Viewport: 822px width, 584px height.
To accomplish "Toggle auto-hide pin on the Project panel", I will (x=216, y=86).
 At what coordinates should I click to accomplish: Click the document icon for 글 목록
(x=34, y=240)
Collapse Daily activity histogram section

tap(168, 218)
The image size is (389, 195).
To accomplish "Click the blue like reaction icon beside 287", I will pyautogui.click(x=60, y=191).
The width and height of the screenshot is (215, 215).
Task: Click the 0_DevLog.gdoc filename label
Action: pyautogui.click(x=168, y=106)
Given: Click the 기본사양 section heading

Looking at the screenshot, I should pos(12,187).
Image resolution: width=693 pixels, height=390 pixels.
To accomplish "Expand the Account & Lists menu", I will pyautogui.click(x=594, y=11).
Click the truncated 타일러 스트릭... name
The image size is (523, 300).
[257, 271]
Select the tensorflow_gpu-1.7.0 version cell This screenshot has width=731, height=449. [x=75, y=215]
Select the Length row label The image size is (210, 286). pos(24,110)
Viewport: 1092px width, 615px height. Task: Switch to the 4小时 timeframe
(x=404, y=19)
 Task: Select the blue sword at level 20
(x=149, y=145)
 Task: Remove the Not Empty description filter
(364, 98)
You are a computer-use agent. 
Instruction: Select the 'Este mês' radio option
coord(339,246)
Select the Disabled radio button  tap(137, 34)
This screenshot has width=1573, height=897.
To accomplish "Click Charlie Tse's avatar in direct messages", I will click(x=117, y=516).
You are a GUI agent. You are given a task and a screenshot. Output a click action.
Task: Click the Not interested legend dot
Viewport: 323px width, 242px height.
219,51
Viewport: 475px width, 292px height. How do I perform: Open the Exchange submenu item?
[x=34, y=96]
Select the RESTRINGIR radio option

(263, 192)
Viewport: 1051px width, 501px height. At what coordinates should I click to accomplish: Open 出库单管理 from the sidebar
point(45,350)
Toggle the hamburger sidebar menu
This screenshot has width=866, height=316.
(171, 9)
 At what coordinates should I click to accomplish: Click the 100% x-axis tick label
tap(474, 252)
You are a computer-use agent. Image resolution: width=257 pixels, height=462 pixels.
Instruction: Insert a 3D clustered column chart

------------------------------------

WHAT YOU SHOULD DO: Each line of the data must be retyped exactly as written.

EXERCISE RESPONSE:
Viewport: 822px width, 584px height.
To accomplish "Toggle auto-hide pin on the Project panel", I will (x=216, y=86).
 At what coordinates should I click to accomplish: Click the document icon for 글 목록
(x=34, y=240)
Collapse Daily activity histogram section

tap(168, 218)
The image size is (389, 195).
To accomplish "Click the blue like reaction icon beside 287", I will pyautogui.click(x=60, y=191).
The width and height of the screenshot is (215, 215).
Task: Click the 0_DevLog.gdoc filename label
Action: pyautogui.click(x=168, y=106)
Given: Click the 기본사양 section heading

Looking at the screenshot, I should pos(12,187).
Image resolution: width=693 pixels, height=390 pixels.
To accomplish "Expand the Account & Lists menu", I will pyautogui.click(x=594, y=11).
Click the truncated 타일러 스트릭... name
The image size is (523, 300).
[257, 271]
Select the tensorflow_gpu-1.7.0 version cell This screenshot has width=731, height=449. [x=75, y=215]
Select the Length row label The image size is (210, 286). pos(24,110)
Viewport: 1092px width, 615px height. Task: Switch to the 4小时 timeframe
(x=404, y=19)
 Task: Select the blue sword at level 20
(x=149, y=145)
 Task: Remove the Not Empty description filter
(364, 98)
You are a computer-use agent. 
Instruction: Select the 'Este mês' radio option
coord(339,246)
Select the Disabled radio button  tap(137, 34)
This screenshot has width=1573, height=897.
To accomplish "Click Charlie Tse's avatar in direct messages", I will click(x=117, y=516).
You are a GUI agent. You are given a task and a screenshot. Output a click action.
Task: Click the Not interested legend dot
Viewport: 323px width, 242px height.
219,51
Viewport: 475px width, 292px height. How do I perform: Open the Exchange submenu item?
[x=34, y=96]
Select the RESTRINGIR radio option

(263, 192)
Viewport: 1051px width, 501px height. At what coordinates should I click to accomplish: Open 出库单管理 from the sidebar
point(45,350)
Toggle the hamburger sidebar menu
This screenshot has width=866, height=316.
(171, 9)
 At what coordinates should I click to accomplish: Click the 100% x-axis tick label
tap(474, 252)
You are a computer-use agent. Image resolution: width=257 pixels, height=462 pixels.
Instruction: Insert a 3D clustered column chart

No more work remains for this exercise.